34 There is no dispute that the internal review determination was notified on 25 September 2006. Under s60(b) of the FOI Act, notice of the determination is be taken to have been given to the applicant at the end of the fifth day after the letter was posted, namely 30 September 2006. The application was lodged with the Tribunal on 25 June 2007, some 8 months after that date, and well outside the 60 day period specified in s54(a) of the FOI Act. Section 54(b) of the FOI Act enables the 60 day time limit to run from the date the Ombudsman refuses to investigate the conduct complained of or discontinues an investigation, or notifies the person concerned of the results of an investigation. The letter dated 14 May 2007 confirms that the investigation referred to in the letter dated 3 May 2007 was in relation to the other request for access, reference number 28/03/06 (331689). There is no evidence that the Ombudsman has refused to investigate or discontinued an investigation in relation to application reference number 10/07/06 (331689).

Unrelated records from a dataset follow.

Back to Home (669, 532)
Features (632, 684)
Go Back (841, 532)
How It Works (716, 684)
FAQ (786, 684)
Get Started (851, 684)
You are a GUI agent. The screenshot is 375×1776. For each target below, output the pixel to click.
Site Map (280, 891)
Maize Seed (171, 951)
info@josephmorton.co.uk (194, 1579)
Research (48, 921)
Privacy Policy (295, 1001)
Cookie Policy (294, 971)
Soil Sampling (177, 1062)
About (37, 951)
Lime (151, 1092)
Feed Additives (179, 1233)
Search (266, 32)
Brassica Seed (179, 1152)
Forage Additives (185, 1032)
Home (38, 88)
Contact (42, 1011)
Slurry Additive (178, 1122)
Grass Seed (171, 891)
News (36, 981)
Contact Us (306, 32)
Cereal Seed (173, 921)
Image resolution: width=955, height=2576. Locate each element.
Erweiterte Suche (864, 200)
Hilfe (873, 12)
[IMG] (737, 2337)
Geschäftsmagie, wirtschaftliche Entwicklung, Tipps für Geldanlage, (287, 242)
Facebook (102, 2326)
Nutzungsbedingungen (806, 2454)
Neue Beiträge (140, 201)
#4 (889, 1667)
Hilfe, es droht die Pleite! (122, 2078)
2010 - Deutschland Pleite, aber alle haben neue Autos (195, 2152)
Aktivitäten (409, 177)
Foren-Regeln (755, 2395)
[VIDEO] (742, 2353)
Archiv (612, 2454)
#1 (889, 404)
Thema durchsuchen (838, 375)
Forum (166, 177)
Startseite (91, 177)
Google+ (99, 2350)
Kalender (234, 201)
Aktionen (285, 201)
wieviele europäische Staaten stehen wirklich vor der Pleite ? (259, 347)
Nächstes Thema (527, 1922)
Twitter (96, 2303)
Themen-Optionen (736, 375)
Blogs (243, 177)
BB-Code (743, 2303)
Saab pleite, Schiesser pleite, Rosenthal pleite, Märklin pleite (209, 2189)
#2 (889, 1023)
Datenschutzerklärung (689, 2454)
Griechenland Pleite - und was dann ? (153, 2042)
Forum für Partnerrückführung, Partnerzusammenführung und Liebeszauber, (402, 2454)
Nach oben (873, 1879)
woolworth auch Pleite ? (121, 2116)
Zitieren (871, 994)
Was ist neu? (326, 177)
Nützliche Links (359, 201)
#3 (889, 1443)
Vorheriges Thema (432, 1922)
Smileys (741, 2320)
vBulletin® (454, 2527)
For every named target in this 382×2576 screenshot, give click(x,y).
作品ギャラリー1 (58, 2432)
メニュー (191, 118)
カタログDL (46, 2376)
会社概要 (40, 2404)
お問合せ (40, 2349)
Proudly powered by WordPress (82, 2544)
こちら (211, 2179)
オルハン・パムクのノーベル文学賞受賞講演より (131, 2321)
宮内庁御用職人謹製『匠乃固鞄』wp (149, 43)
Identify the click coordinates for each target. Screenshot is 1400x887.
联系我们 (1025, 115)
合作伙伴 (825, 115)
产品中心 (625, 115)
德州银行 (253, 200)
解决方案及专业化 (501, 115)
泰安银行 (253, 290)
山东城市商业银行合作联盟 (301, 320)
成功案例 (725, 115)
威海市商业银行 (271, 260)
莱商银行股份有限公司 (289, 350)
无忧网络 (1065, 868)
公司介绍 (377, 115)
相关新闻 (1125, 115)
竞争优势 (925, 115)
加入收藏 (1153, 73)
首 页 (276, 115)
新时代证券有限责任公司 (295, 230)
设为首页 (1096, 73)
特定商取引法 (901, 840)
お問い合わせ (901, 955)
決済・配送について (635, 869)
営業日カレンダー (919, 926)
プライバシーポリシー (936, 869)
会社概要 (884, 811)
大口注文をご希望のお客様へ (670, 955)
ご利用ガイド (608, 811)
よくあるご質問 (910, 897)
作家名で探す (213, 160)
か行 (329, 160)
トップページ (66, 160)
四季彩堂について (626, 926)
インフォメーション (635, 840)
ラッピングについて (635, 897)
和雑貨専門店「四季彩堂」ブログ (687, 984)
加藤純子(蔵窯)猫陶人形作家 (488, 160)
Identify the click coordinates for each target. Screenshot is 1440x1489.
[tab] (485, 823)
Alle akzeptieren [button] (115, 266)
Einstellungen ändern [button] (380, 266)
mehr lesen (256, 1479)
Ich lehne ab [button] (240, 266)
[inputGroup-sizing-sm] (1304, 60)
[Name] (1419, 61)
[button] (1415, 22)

35 As noted above, the respondent submitted that even if there were a discretion to extend the time for application, it should not be exercised in the applicant’s favour as the applicant has not provided a reasonable explanation for the delay. My conclusion on the jurisdictional issue makes this unnecessary to decide. I note, however, that the applicant’s circumstances as a patient of Long Bay Forensic Prison Hospital make it difficult for him to keep track of the many applications he has on foot for access to documents under the FOI Act. This is not helped by the respondent’s practice of referring to FOI applications using a combination of the applicant’s management index number, or “MIN”, and the date of application, rather than a more distinctive referencing system. The possibility of confusion which arises is demonstrated by the letter from the Ombudsman dated 3 May 2007, which refers only to the applicant’s MIN and the substance of the first request for access. However, I must apply the provisions of the legislation, which give me no option but to find that the application for review of the determination in 10/07/06 (331689) was lodged out of time. There being no power to extend the time, the Tribunal has no jurisdiction to consider the application for review.

Order

        The application is dismissed.